Dataset entries
-=-=-
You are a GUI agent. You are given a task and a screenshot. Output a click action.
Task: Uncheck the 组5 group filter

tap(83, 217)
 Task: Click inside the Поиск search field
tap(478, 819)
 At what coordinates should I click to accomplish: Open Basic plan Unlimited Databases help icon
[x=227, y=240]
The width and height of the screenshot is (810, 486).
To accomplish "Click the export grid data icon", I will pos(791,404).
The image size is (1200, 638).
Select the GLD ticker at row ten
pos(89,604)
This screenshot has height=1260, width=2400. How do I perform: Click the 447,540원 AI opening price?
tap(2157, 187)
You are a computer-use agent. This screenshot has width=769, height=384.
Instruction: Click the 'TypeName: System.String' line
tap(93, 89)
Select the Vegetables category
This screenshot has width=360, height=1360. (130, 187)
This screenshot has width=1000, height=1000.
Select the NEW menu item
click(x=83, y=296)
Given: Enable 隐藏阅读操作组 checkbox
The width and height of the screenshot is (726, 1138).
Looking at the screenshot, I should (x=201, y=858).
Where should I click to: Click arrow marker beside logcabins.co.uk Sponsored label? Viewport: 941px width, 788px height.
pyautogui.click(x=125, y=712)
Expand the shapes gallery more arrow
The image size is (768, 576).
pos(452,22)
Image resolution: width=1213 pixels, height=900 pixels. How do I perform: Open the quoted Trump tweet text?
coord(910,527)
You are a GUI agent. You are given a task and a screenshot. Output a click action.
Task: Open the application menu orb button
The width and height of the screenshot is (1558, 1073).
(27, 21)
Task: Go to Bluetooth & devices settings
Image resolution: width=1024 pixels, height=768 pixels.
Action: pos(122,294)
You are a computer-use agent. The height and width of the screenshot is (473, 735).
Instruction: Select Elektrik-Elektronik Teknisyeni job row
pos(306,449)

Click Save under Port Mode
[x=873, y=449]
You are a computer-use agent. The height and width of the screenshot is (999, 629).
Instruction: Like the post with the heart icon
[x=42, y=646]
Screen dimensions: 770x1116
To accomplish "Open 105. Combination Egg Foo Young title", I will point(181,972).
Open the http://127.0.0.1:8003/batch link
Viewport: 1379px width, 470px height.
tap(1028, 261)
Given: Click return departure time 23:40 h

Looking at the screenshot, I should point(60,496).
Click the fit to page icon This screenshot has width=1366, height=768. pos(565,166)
-=-=-
EXERCISE
Each entry, from start to finish, must be restated exactly.

SOLUTION FOR THIS EXERCISE
You are a GUI agent. You are given a task and a screenshot. Output a click action.
Task: Uncheck the 组5 group filter

tap(83, 217)
 Task: Click inside the Поиск search field
tap(478, 819)
 At what coordinates should I click to accomplish: Open Basic plan Unlimited Databases help icon
[x=227, y=240]
The width and height of the screenshot is (810, 486).
To accomplish "Click the export grid data icon", I will pos(791,404).
The image size is (1200, 638).
Select the GLD ticker at row ten
pos(89,604)
This screenshot has height=1260, width=2400. How do I perform: Click the 447,540원 AI opening price?
tap(2157, 187)
You are a computer-use agent. This screenshot has width=769, height=384.
Instruction: Click the 'TypeName: System.String' line
tap(93, 89)
Select the Vegetables category
This screenshot has width=360, height=1360. (130, 187)
This screenshot has width=1000, height=1000.
Select the NEW menu item
click(x=83, y=296)
Given: Enable 隐藏阅读操作组 checkbox
The width and height of the screenshot is (726, 1138).
Looking at the screenshot, I should (x=201, y=858).
Where should I click to: Click arrow marker beside logcabins.co.uk Sponsored label? Viewport: 941px width, 788px height.
pyautogui.click(x=125, y=712)
Expand the shapes gallery more arrow
The image size is (768, 576).
pos(452,22)
Image resolution: width=1213 pixels, height=900 pixels. How do I perform: Open the quoted Trump tweet text?
coord(910,527)
You are a GUI agent. You are given a task and a screenshot. Output a click action.
Task: Open the application menu orb button
The width and height of the screenshot is (1558, 1073).
(27, 21)
Task: Go to Bluetooth & devices settings
Image resolution: width=1024 pixels, height=768 pixels.
Action: pos(122,294)
You are a computer-use agent. The height and width of the screenshot is (473, 735).
Instruction: Select Elektrik-Elektronik Teknisyeni job row
pos(306,449)

Click Save under Port Mode
[x=873, y=449]
You are a computer-use agent. The height and width of the screenshot is (999, 629).
Instruction: Like the post with the heart icon
[x=42, y=646]
Screen dimensions: 770x1116
To accomplish "Open 105. Combination Egg Foo Young title", I will point(181,972).
Open the http://127.0.0.1:8003/batch link
Viewport: 1379px width, 470px height.
tap(1028, 261)
Given: Click return departure time 23:40 h

Looking at the screenshot, I should point(60,496).
Click the fit to page icon This screenshot has width=1366, height=768. pos(565,166)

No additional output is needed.